Exploiter les atouts

En outre, la formation des acteurs (maîtres d’ouvrage, maîtres d’œuvre, entreprises, etc.) est un autre axe majeur pour assurer un emploi optimal de ces matériaux : « Construire en biosourcés nécessite, en effet, une connaissance et une maîtrise de leurs spécificités pour exploiter leurs atouts, tout en assurant une conception optimisée sur le plan qualitatif comme économique. » C’est donc à ces conditions qu’il sera possible d’accroître le recours à ces matériaux dans la construction et d’optimiser leur compétitivité sur l’ensemble de la chaîne de valeur (économie d’échelle pour les coûts de production, optimisation de la conception et de la mise en œuvre), « ce qui devrait permettre à la filière d’être d’autant plus compétitive sur une approche coût/carbone », concluent les auteurs. Et les industriels du secteur de l’isolation n’ont pas attendu pour s’y intéresser. Isover, du groupe Saint-Gobain, a racheté Isonat en2016, tandis que Soprema acquérait Pavatex la même année. Deux leaders des isolants en fibres de bois. Knauf, de son côté, commercialise depuis 2022 un produit 100 % végétal fabriqué en France à partir de fibres recyclées (coton, lin et jute). Les industriels de la façade s’y intéressent aussi et les intègrent à leurs procédés d’isolation thermique par l’extérieur sous enduit (Etics). Chez Weber, groupe Saint-Gobain, le choix s’est porté sur le liège, un produit 100 % naturel d’origine portugaise, sans résine de synthèse, au faible impact environnemental. D’autre sont opté pour les fibres de bois, comme Sto, Soprema ou encore Parexlanko. Si les demandes sont croissantes, il s’agit encore d’un marché de niche, mais qui, pour toutes les raisons déjà évoquées, a l’avenir devant lui.

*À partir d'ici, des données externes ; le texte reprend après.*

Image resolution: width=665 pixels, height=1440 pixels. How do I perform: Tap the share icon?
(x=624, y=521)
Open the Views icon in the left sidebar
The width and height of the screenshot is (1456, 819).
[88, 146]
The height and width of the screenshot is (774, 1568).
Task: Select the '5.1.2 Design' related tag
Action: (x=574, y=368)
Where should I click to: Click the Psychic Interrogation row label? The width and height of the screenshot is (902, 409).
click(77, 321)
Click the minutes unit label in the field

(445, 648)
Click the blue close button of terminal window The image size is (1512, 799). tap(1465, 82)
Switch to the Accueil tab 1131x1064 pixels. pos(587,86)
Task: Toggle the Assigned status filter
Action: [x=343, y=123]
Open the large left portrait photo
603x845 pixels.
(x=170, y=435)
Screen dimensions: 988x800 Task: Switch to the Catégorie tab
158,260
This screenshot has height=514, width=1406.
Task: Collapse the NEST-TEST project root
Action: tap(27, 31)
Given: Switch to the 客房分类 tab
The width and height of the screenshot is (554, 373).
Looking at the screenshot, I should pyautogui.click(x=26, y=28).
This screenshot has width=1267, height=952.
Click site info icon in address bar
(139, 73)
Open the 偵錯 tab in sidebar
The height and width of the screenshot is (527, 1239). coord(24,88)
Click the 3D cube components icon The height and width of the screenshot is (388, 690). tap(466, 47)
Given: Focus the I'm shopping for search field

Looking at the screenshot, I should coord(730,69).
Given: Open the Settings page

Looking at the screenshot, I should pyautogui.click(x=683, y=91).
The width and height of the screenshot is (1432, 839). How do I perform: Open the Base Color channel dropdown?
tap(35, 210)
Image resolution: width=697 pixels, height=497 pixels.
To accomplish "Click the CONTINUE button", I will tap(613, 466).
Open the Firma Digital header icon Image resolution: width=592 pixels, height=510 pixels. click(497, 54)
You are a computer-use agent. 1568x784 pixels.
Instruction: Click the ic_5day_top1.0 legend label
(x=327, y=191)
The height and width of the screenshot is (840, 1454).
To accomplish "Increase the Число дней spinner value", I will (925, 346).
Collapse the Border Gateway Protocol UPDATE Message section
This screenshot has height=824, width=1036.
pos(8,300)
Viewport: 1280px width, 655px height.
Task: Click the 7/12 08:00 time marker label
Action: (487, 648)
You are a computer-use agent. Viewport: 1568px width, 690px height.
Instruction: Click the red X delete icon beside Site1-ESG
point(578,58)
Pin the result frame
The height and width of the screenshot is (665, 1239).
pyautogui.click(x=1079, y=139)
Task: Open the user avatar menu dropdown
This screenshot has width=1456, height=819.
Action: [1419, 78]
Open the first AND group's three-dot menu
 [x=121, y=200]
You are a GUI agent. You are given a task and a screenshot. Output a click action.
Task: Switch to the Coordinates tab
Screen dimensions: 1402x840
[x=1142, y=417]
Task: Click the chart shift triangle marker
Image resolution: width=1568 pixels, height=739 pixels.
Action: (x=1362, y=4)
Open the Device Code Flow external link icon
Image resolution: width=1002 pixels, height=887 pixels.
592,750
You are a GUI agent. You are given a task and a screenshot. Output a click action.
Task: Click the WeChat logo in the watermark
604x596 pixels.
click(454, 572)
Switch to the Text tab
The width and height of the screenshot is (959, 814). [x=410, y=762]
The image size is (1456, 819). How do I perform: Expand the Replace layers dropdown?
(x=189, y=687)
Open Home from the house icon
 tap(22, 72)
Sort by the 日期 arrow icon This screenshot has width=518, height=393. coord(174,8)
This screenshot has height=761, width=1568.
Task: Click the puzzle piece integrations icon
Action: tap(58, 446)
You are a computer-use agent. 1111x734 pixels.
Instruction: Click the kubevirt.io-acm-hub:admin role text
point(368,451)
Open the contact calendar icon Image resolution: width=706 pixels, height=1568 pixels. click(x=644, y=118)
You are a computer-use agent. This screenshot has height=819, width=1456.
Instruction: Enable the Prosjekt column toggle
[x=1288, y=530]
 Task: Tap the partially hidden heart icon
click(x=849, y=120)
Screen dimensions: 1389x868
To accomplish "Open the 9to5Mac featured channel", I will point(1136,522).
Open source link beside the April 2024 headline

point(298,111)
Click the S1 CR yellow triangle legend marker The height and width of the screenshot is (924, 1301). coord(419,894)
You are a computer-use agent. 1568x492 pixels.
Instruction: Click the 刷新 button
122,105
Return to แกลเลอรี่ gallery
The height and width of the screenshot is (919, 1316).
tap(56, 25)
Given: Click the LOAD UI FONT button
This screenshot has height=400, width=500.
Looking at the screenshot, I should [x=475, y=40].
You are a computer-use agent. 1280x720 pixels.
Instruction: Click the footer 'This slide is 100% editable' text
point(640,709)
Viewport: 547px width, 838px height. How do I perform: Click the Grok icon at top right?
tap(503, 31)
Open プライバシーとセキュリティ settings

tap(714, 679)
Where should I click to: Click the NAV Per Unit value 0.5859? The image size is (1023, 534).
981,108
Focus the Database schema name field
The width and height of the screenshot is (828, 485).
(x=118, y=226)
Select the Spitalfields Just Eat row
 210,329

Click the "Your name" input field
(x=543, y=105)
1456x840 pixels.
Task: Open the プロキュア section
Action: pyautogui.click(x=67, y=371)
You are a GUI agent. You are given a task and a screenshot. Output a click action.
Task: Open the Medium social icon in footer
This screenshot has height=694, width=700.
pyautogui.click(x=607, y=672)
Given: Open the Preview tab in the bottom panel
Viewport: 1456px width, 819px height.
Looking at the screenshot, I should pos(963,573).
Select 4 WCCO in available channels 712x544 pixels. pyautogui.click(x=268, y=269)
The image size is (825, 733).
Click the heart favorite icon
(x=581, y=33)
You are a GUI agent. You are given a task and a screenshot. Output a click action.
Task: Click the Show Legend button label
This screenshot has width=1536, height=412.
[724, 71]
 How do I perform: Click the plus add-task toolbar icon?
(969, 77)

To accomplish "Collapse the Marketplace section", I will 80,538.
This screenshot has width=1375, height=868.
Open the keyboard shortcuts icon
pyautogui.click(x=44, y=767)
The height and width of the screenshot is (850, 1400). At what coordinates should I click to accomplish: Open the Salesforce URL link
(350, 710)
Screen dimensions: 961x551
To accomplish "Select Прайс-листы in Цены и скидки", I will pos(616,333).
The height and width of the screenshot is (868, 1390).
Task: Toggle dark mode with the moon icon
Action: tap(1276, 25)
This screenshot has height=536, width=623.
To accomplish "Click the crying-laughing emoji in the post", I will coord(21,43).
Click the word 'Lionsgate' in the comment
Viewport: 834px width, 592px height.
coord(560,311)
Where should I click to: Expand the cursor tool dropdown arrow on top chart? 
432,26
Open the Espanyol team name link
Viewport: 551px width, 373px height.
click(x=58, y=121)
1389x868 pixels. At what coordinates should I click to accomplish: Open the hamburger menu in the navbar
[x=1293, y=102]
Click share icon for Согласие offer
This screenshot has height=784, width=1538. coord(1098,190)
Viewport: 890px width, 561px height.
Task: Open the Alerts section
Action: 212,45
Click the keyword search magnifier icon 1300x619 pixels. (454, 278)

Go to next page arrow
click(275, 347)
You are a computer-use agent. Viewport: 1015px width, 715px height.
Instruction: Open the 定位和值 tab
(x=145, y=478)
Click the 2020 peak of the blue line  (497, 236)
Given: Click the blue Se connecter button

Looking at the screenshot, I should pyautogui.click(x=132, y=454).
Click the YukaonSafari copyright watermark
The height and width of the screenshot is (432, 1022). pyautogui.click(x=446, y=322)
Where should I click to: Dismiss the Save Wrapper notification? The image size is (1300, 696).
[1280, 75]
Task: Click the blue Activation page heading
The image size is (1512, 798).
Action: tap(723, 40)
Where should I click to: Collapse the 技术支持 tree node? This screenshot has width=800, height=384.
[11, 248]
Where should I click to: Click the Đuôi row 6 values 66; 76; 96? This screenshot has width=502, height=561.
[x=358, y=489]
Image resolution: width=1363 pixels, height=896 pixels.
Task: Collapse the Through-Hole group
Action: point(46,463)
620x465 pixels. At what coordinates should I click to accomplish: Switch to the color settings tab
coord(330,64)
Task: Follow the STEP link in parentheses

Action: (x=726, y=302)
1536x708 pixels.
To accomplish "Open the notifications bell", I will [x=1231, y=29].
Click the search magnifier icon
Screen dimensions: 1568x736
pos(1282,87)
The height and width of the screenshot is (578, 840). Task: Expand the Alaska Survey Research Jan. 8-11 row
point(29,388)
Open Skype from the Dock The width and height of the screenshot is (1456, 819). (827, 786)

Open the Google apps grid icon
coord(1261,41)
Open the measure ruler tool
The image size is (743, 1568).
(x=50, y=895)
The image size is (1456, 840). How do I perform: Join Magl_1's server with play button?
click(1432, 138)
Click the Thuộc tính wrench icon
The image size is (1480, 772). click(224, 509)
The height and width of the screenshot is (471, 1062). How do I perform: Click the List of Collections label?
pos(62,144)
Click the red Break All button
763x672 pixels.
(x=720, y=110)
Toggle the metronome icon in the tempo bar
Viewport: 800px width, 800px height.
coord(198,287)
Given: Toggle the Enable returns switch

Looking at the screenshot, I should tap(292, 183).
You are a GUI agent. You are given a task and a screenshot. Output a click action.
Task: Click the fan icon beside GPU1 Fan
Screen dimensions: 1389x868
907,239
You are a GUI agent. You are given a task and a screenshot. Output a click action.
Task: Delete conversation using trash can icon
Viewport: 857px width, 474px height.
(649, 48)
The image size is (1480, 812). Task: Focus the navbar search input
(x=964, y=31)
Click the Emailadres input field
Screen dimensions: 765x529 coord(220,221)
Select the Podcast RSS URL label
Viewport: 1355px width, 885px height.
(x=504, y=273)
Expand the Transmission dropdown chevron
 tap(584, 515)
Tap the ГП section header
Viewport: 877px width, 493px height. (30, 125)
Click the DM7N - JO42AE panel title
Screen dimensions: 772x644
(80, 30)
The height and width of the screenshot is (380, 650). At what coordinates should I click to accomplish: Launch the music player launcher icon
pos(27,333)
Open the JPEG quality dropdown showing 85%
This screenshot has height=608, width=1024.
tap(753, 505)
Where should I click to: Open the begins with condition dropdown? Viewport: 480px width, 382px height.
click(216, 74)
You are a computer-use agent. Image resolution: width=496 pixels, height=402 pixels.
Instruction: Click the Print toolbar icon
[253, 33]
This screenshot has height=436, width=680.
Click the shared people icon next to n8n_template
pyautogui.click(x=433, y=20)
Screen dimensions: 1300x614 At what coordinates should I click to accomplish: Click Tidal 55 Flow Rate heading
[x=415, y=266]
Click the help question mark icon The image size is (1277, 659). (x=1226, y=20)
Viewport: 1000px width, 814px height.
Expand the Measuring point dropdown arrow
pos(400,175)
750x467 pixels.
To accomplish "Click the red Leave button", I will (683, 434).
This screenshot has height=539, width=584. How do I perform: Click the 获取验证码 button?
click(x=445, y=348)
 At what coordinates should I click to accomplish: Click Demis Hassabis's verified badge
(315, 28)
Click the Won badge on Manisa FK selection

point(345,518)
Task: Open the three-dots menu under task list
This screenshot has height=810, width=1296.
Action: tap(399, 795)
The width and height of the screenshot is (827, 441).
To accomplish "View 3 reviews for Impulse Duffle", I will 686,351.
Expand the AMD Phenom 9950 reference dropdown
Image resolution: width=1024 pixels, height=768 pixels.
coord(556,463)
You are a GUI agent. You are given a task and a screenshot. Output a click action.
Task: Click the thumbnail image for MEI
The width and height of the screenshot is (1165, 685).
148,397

Murs préfabriqués ossature bois-béton de chanvre utilisés pour la construction des nouveaux bureaux de Cavac Légumes en Vendée. La Cavac Biomatériaux sous Biofib’Isolation commercialise des isolants en fibres végétales chanvre et lin cultivées dans un rayon de 100 km autour du site de production.

De fait, commercialisés sous forme de panneaux ou directement projetés sur la façade, les matériaux biosourcés s’adaptent autant au neuf qu’à la rénovation. À l’extérieur, ils peuvent se présenter sous forme de panneaux maintenus par une ossature bois, collés ou agrafés, permettant de créer une façade ventilée et d’intégrer les gaines de ventilation double flux, le tout pouvant être fabriqué hors-site.

Le béton végétal, quant à lui, propose trois options : deux humides et une sèche. En version humide, il s’agit d’un mortier à base d’eau qui se projette directement sur une façade existante, retenu par des échelles métalliques. L’épaisseur est définie selon les besoins (performance thermique) et les contraintes existantes (modénatures, mitoyenneté). En version sèche, le béton végétal devient un matériau préfabriqué qui, agrafé, vient remplacer l’isolant traditionnel. Dans tous les usages, la finition est libre : un enduit à la chaux ou une vêture rapportée. Mais les bétons végétaux chanvre et bois sont surtout totalement adaptés aux solutions hors-site. Et si la demande n’est pas encore au rendez-vous, les sites de production se développent un peu partout en France même, car comme pour les isolants, le secteur attend un fort développement d’ici à 2030.